All budget cuts are not equal
Recently I asked the Office of Financial Management to crunch the numbers of how taxes and expenditures flow in our state: At a high level who pays taxes and who receives the benefits. Asking for the data–and prodding for a robust public dialogue about the policy and political implications–unleashed thoughtful but pointed criticism from no less than the Seattle Times as our state’s paper of record. It’s hard not to sense, however, that many of those who consider the data to be provocative doth protest too much.
First, the facts. Six counties contribute a whopping 75% of the state’s taxes and eight are ‘net contributors’ of taxes while 31 are ‘net recipient.’ In a overarching generalization with exceptions, the political disposition of those 31 ‘net recipient’ counties seem to lean Republican while the six ‘net contributor’ counties might be seen to lean Democratic. The 31 are mostly rural while the six are more populated.
This isn’t the real issue or even the reason I am promoting a robust public dialogue. My real goal is simple: As we make substantial reductions in state spending, we must break free of the stale, rigid political cliches and recognize that we cannot cut our way out of this Great Recession.
The only long term way out–the only long term pathway–is private sector economic growth.
And in order to rejuvenate our economy, we must look to aggressively reinvest in the strongest part of the economic engine itself. While it clearly makes the institutional infrastructure of Olympia uncomfortable, the literal truth is that Seattle and King County are the economic fuel of Washington State.
Yes, we are “One Washington.” The friendly and vibrant tension between East and West, Democrat and Republican, rural and urban is as old as our nation itself. It’s part of our fabric and ensures a robust public dialogue about issues and ideas. Our diversity makes us stronger.

-- Directions --
Please retype everything in the budget cuts piece from "This isn’t the" down to "of Washington State.", word for word.

-- Entries provided --

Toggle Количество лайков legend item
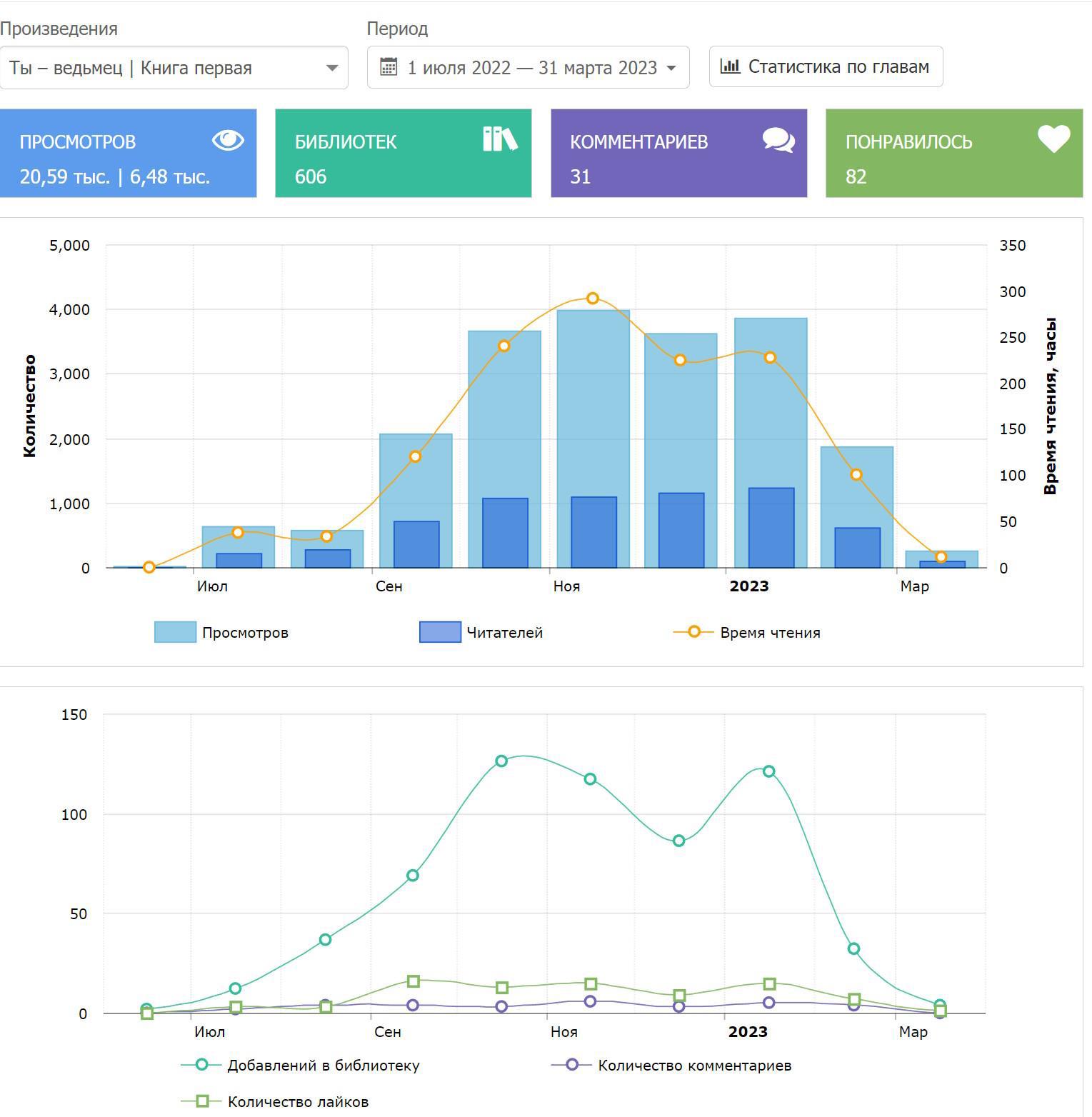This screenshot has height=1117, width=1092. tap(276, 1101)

--

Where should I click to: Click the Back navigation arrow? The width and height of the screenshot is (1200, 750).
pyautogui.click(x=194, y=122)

-- Solution to the problem --
This isn’t the real issue or even the reason I am promoting a robust public dialogue. My real goal is simple: As we make substantial reductions in state spending, we must break free of the stale, rigid political cliches and recognize that we cannot cut our way out of this Great Recession.
The only long term way out–the only long term pathway–is private sector economic growth.
And in order to rejuvenate our economy, we must look to aggressively reinvest in the strongest part of the economic engine itself. While it clearly makes the institutional infrastructure of Olympia uncomfortable, the literal truth is that Seattle and King County are the economic fuel of Washington State.